Short task
Copy the listing below word for word, starting at the line that has "Select the Files and folders tab" and ending after the line that has "pyautogui.click(x=8, y=514)".

Excerpted records
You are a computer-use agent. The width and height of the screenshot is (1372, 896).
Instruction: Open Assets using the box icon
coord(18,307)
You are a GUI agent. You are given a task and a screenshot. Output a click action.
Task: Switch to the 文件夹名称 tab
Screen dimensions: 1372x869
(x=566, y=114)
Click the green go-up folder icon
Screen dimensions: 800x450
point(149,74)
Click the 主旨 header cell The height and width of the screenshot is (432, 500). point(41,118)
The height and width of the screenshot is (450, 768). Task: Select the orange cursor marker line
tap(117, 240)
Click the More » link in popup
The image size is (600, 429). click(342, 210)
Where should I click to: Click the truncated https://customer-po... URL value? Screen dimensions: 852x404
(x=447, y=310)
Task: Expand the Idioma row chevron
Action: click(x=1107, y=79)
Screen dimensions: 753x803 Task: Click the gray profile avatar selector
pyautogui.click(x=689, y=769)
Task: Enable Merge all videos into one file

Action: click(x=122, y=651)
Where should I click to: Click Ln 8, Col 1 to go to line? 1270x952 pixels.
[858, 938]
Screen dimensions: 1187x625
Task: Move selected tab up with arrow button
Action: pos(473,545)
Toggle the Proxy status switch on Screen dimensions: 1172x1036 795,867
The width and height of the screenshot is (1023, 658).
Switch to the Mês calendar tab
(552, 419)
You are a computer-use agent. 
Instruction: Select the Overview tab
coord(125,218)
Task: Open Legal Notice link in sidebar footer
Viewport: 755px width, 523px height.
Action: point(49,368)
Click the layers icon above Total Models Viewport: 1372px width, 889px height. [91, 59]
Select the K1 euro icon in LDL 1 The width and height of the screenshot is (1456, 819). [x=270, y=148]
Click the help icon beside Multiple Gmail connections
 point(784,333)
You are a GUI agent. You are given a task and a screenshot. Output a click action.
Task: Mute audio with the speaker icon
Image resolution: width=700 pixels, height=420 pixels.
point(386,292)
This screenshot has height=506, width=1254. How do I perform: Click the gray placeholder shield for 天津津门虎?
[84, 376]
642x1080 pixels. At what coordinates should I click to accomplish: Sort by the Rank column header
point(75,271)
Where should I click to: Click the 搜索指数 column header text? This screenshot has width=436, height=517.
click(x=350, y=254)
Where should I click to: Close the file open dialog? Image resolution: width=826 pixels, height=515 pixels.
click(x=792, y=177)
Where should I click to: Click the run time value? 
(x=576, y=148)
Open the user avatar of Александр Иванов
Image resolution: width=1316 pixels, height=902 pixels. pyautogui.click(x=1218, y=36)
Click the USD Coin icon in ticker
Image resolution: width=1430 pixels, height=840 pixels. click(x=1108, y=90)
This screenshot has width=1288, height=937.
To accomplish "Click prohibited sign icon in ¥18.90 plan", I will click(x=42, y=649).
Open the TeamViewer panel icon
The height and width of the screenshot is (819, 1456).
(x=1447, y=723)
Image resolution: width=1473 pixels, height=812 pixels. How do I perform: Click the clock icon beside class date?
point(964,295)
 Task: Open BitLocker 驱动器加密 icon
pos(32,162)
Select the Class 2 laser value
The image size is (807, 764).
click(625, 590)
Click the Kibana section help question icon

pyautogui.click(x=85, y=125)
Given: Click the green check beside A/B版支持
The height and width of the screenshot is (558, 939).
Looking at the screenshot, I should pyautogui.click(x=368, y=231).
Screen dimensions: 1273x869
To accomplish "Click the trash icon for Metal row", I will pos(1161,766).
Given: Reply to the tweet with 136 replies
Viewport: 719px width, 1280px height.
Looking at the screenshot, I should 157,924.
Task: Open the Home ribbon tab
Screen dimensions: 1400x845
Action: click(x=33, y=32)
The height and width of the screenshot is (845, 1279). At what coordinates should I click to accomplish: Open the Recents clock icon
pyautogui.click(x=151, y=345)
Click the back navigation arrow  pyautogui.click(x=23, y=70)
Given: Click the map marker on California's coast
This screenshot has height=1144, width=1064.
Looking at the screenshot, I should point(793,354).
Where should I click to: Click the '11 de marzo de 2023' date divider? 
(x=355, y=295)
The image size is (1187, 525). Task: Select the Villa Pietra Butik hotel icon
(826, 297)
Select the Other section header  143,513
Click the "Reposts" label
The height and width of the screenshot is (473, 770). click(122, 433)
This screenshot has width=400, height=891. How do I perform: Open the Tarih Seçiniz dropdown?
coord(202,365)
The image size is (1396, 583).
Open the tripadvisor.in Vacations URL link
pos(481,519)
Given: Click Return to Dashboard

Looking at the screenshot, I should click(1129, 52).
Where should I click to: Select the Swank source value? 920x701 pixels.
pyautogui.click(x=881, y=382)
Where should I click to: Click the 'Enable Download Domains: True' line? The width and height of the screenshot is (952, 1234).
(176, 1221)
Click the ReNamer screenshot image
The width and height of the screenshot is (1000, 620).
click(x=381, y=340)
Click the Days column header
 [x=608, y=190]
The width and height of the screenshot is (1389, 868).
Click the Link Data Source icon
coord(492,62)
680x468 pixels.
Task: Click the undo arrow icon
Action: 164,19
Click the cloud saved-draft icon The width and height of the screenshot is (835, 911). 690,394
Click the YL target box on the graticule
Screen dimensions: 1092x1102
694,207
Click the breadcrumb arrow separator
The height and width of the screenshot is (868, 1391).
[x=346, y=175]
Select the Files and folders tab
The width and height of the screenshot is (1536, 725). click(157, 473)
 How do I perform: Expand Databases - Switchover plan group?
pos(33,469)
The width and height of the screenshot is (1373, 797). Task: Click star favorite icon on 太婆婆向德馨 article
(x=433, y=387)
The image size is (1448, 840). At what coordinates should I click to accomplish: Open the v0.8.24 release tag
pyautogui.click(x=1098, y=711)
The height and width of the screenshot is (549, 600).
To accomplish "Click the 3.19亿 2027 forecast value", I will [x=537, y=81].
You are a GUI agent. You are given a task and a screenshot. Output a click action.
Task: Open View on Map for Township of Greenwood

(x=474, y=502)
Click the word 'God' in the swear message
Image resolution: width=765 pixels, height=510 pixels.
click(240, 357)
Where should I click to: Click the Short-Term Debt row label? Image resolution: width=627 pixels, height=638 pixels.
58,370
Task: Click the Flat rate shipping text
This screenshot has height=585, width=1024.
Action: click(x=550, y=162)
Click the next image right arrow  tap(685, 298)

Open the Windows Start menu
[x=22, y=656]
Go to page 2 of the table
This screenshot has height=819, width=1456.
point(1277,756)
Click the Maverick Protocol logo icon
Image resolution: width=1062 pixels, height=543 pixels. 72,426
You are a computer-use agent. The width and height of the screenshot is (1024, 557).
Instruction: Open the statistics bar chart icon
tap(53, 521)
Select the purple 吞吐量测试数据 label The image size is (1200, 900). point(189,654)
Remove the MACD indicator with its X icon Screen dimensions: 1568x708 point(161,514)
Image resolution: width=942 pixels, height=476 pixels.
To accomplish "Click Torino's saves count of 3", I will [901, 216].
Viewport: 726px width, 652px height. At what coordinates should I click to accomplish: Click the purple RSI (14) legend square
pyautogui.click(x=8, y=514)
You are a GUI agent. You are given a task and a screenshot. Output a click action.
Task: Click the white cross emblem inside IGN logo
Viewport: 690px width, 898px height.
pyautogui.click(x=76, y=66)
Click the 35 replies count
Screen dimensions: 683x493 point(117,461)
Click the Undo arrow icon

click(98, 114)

Reply
Select the Files and folders tab
The width and height of the screenshot is (1536, 725). click(157, 473)
 How do I perform: Expand Databases - Switchover plan group?
pos(33,469)
The width and height of the screenshot is (1373, 797). Task: Click star favorite icon on 太婆婆向德馨 article
(x=433, y=387)
The image size is (1448, 840). At what coordinates should I click to accomplish: Open the v0.8.24 release tag
pyautogui.click(x=1098, y=711)
The height and width of the screenshot is (549, 600).
To accomplish "Click the 3.19亿 2027 forecast value", I will [x=537, y=81].
You are a GUI agent. You are given a task and a screenshot. Output a click action.
Task: Open View on Map for Township of Greenwood

(x=474, y=502)
Click the word 'God' in the swear message
Image resolution: width=765 pixels, height=510 pixels.
click(240, 357)
Where should I click to: Click the Short-Term Debt row label? Image resolution: width=627 pixels, height=638 pixels.
58,370
Task: Click the Flat rate shipping text
This screenshot has height=585, width=1024.
Action: click(x=550, y=162)
Click the next image right arrow  tap(685, 298)

Open the Windows Start menu
[x=22, y=656]
Go to page 2 of the table
This screenshot has height=819, width=1456.
point(1277,756)
Click the Maverick Protocol logo icon
Image resolution: width=1062 pixels, height=543 pixels. 72,426
You are a computer-use agent. The width and height of the screenshot is (1024, 557).
Instruction: Open the statistics bar chart icon
tap(53, 521)
Select the purple 吞吐量测试数据 label The image size is (1200, 900). point(189,654)
Remove the MACD indicator with its X icon Screen dimensions: 1568x708 point(161,514)
Image resolution: width=942 pixels, height=476 pixels.
To accomplish "Click Torino's saves count of 3", I will [901, 216].
Viewport: 726px width, 652px height. At what coordinates should I click to accomplish: Click the purple RSI (14) legend square
pyautogui.click(x=8, y=514)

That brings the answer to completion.